Lastly, in addition to regularly updated documentation of the VAD prevalence of various population groups, the WHO database can be enhanced by a complementary repository of micronutrient survey reports/publications. Unfortunately, many findings from national micronutrient reports are not subsequently published online or in indexed journals that can be searched in perpetuity.
4.5. Limitations
Our study examined only national-level data, and thus data from sub-national but representative studies was not included. Furthermore, our study is limited to publicly available data. Thus, it is possible that national policy makers in some countries included in our analysis have sufficient data on VAD that was missed by our search criteria. Moreover, during our search, the authors noted that some surveys were currently being implemented or results were not yet publicly released, such as national surveys in India, Myanmar, Nepal, and Ethiopia. In addition, this inventory only presented the prevalence of VAD as reported by survey reports and publications, and did not catalogue the various blood collection methods used, analysis technique used, or if and how ROH or RBP concentrations were adjusted for inflammation.
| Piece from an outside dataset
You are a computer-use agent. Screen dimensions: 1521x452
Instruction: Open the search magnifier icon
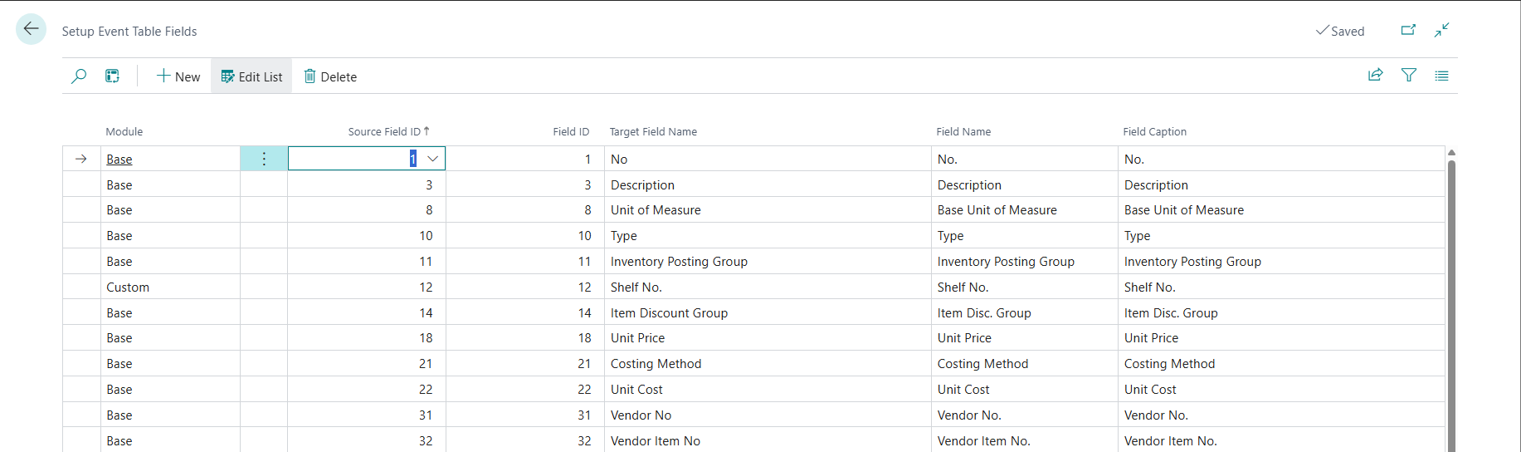click(79, 76)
We reported the most recent VAS coverage as presented in UNICEF’s SOWC VAS coverage database, but in some cases, this coverage may lead to misinterpretations of program coverage and performance. For example, Sierra Leone and Bangladesh had a two-dose coverage of 8% and 0% in 2014, but a coverage of >90% in previous years [
105]. This illustrates that implementation irregularities in VAS programs continue to exist, despite being a well-established, scaled-up intervention in many countries. In addition, as we only examined the 82 countries included as part UNICEF’s VAS coverage database, our analysis likely excluded some countries where small scale VAS programs are conducted.
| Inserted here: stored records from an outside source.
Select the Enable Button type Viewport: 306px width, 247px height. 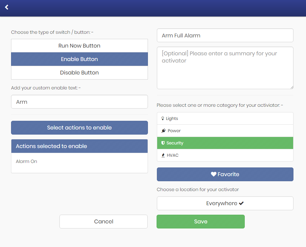(79, 59)
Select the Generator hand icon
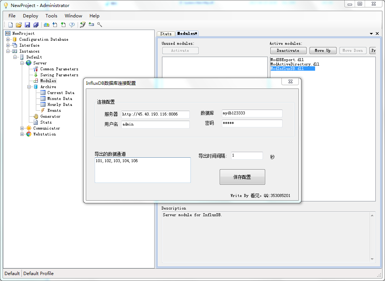Screen dimensions: 385x281 coord(36,116)
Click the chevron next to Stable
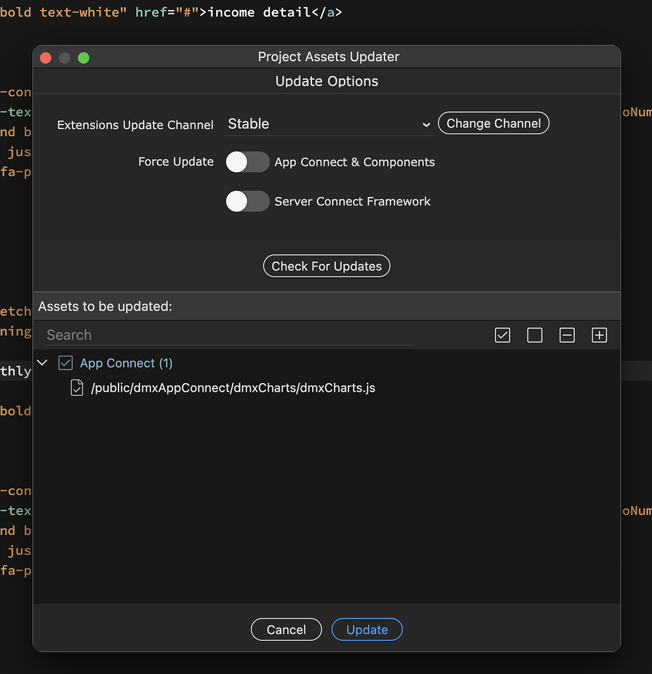Image resolution: width=652 pixels, height=674 pixels. pos(426,124)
Lastly, although we present the fortification, biofortification, and MNP programs implemented in each country, no comprehensive source of coverage results for these foods could be identified. The gap in information about VA program coverage has been noted elsewhere, and has been identified as a key challenge to identifying if children are being exposed to any or multiple VA interventions [
106]. Biofortified staple crops are relatively new in the scheme of nutritional interventions. In Zambia by 2015, seeds of one biofortified maize variety had gained only 1% of the market [
107]. Lastly, our analysis did not include fortified blended flours (e.g., corn–soy blend plus), lipid-based nutrient supplements, or fortified complementary food products (e.g., porridges).
5. Conclusions
VAS programs are implemented in ~80 low- and middle-income countries. Despite the widespread implementation of this type of program, many countries have either no data or outdated data on VAD prevalence. Changing consumption patterns and the expansion of VA (bio-)fortified foods warrants that countries, particularly those implementing VAS programs, measure VA status in children at least every 10 years, or when coverage and consumption data indicate that a shift in VAD prevalence may have occurred. At the international level, UN agencies and non-governmental organizations should provide technical support to undertake national micronutrient surveys. At the national level, program planners should make evidence-based decisions, and if biochemical data of VA status are not sufficient, it should be collected before changes to programs are made. Regarding the global debate about VAS programs, we found that a few countries have already begun scaling down VAS programs, and agree that it is an option in countries where VAD prevalence has been repeatedly shown to be low. Where VAD is a public health problem, however, VAS programs can and should be implemented in parallel with other programs to improve VA intake and reduce under-five mortality. However, given the lack of VAD data at the country level, scaling down VAS programs may be a premature undertaking. While the global debate about VAS is important, more attention should be directed towards the situation in individual countries where programmatic decisions are made.